GOAL OF THE EXERCISE: Copy nothing from the entries below except the lines from the one containing "30 ml (809, 331)" through the one containing "Privacy Policy (433, 2515)", and copy those exactly.

Saved data entries
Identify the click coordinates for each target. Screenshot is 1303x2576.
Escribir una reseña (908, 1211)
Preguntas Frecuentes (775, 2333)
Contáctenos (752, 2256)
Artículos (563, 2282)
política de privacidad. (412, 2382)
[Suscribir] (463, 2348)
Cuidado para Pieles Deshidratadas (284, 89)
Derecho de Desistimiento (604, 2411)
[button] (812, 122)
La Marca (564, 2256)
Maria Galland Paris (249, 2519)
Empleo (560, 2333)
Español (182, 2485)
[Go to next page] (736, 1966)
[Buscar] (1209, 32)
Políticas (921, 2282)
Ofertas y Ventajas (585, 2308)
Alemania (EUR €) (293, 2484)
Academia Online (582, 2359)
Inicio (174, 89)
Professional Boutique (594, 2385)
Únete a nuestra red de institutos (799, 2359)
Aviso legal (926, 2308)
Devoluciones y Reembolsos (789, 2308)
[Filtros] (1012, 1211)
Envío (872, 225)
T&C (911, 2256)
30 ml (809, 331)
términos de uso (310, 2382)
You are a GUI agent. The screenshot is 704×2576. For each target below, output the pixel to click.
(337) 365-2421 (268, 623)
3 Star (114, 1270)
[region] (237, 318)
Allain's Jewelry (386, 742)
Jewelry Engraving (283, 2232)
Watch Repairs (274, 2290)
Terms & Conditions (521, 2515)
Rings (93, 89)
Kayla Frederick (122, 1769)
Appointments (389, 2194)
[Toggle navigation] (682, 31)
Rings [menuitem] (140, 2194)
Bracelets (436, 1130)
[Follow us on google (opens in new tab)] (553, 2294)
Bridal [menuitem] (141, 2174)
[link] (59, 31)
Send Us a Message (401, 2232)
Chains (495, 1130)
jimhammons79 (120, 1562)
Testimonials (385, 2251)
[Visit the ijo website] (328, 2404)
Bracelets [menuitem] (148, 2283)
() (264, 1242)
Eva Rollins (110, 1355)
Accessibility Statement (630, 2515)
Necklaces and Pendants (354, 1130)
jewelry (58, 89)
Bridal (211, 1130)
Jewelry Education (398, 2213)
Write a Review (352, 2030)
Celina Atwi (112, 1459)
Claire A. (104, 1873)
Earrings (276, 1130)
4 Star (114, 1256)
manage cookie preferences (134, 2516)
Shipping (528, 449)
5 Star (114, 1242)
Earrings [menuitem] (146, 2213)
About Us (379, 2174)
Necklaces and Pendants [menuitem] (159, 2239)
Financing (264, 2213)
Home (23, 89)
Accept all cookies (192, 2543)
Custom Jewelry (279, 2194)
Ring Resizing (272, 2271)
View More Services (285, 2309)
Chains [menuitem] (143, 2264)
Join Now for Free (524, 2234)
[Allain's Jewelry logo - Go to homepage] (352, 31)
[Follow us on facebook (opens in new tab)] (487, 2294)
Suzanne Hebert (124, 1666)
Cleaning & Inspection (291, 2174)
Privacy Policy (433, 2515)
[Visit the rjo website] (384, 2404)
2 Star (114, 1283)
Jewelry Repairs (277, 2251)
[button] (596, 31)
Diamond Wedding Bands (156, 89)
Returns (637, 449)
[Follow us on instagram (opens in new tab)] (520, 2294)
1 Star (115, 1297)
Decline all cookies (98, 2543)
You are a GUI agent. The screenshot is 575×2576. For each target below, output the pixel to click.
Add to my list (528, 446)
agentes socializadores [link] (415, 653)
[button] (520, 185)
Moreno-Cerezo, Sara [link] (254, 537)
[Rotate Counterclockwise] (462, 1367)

THE ANSWER:
30 ml (809, 331)
términos de uso (310, 2382)
You are a GUI agent. The screenshot is 704×2576. For each target below, output the pixel to click.
(337) 365-2421 (268, 623)
3 Star (114, 1270)
[region] (237, 318)
Allain's Jewelry (386, 742)
Jewelry Engraving (283, 2232)
Watch Repairs (274, 2290)
Terms & Conditions (521, 2515)
Rings (93, 89)
Kayla Frederick (122, 1769)
Appointments (389, 2194)
[Toggle navigation] (682, 31)
Rings [menuitem] (140, 2194)
Bracelets (436, 1130)
[Follow us on google (opens in new tab)] (553, 2294)
Bridal [menuitem] (141, 2174)
[link] (59, 31)
Send Us a Message (401, 2232)
Chains (495, 1130)
jimhammons79 (120, 1562)
Testimonials (385, 2251)
[Visit the ijo website] (328, 2404)
Bracelets [menuitem] (148, 2283)
() (264, 1242)
Eva Rollins (110, 1355)
Accessibility Statement (630, 2515)
Necklaces and Pendants (354, 1130)
jewelry (58, 89)
Bridal (211, 1130)
Jewelry Education (398, 2213)
Write a Review (352, 2030)
Celina Atwi (112, 1459)
Claire A. (104, 1873)
Earrings (276, 1130)
4 Star (114, 1256)
manage cookie preferences (134, 2516)
Shipping (528, 449)
5 Star (114, 1242)
Earrings [menuitem] (146, 2213)
About Us (379, 2174)
Necklaces and Pendants [menuitem] (159, 2239)
Financing (264, 2213)
Home (23, 89)
Accept all cookies (192, 2543)
Custom Jewelry (279, 2194)
Ring Resizing (272, 2271)
View More Services (285, 2309)
Chains [menuitem] (143, 2264)
Join Now for Free (524, 2234)
[Allain's Jewelry logo - Go to homepage] (352, 31)
[Follow us on facebook (opens in new tab)] (487, 2294)
Suzanne Hebert (124, 1666)
Cleaning & Inspection (291, 2174)
Privacy Policy (433, 2515)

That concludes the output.